Cable was also influenced by the pluck and exceptionalism of her parents, who ran many businesses during her childhood — from the local newspaper they launched to the technology statistics company they pioneered.

“My first job was actually selling mum and dad’s newspapers around football stadiums in WA when I was nine,” she says.

“They poured their heart and soul into all of their businesses.”

Cable’s passion for Indigenous financial literacy was piqued as a newly minted university accounting graduate when she realised just how rare she was.

The statistic that shocked Cable, in particular, was the fact that, at that time, there were only 24 qualified Indigenous accountants.
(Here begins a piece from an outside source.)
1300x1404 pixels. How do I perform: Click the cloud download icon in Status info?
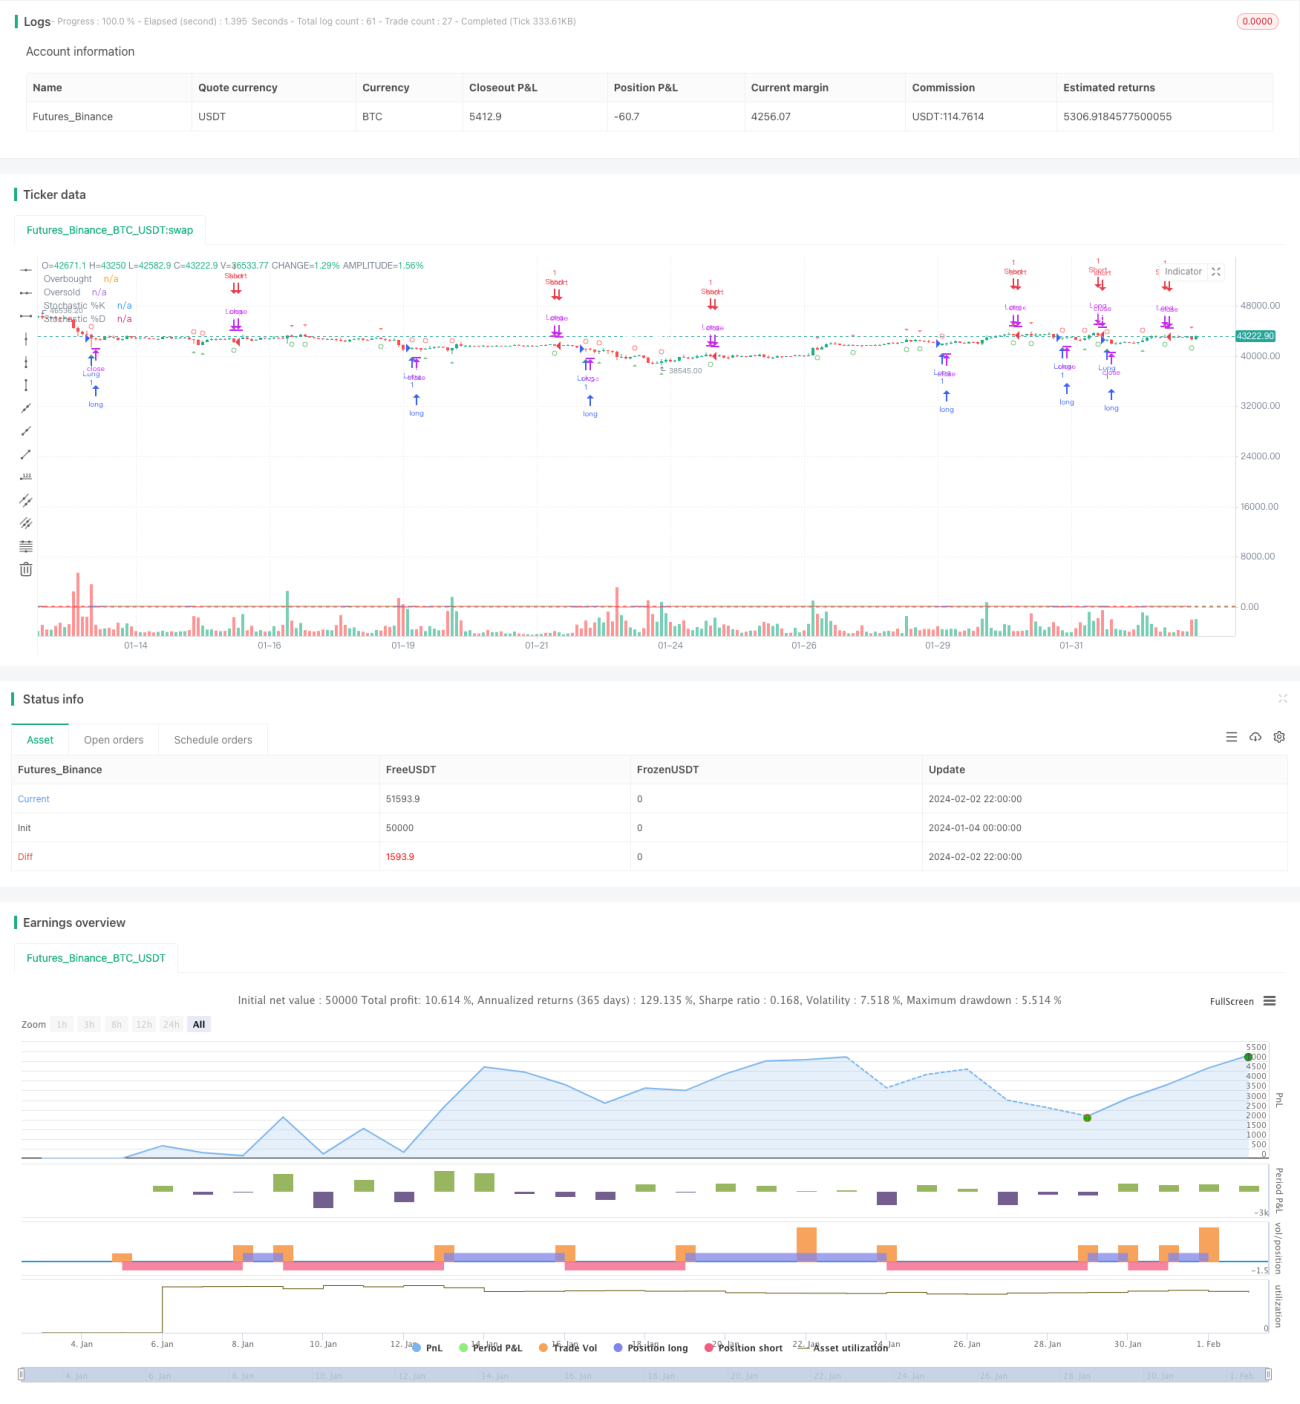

She resolved to make it 25 through the CPA program.

“I didn’t actually want to become a CPA, I had already studied accounting through high school and university, but I figured 25 is better than 24,” she says.

“And how can I expect others to take that journey, if I don’t?”

The road ahead

By the time Cable completed her CPA qualification about 12 months ago, there was a slight increase to 69 qualified Indigenous Australian accountants.

“To achieve parity, we need about 6000 qualified Indigenous accountants as that would represent about 3 per cent of the roughly 200,000 members of the accounting profession”

Shelley Cable, CEO, Generation One

“So when you look at it that way, we still have a long way to go.”

While it is undoubtedly important for Indigenous people to assume c-suite roles, Cable notes that financial control and literacy matters more than a job title.

“For me, being able to have more control over, or more say over, all of the billions of dollars each year that flow into Indigenous communities and programs, is what matters,” she says.

“When you think about the fact there is fewer than 100 Indigenous accountants, you realise very quickly that it is not Indigenous people making decisions on where that money goes.”

However, Cable concedes that to have an Indigenous CFO of an ASX-listed company would represent more than just a huge leap towards equality — it would also have a positive flow-on effect to the company culture.

“That would bring so many more benefits and different points of view than the typical CFOs that we tend to see,” she notes.

For her own part, Cable has already crammed a lifetime of experience into her twenty-six years: she was a delegate to the Uluru Convention on Constitutional Reform that resulted in the Uluru Statement of the Heart, and she was previously a senior consultant role at PricewaterhouseCoopers’ Indigenous Consulting.

In 2017, Cable represented Australia at the United Nations’ Expert Mechanism on the Rights of Indigenous Peoples, where she advocated for greater financial literacy for global indigenous peoples as protection against exploitation. Her recommendation was fully endorsed.

Despite her meteoric rise, Cable has naturally faced stumbling blocks and discrimination along the way, and says her relative youth has made some people uncomfortable.

But she makes no apologies for her quick rise to CEO at the age of 24.

“I am young, but I am also in a hurry, as the stats reveal that the Indigenous equality gap is 200 years away from closing at the current rate,” she says.

“So, I’m sorry, but I don’t have time to wait that long.”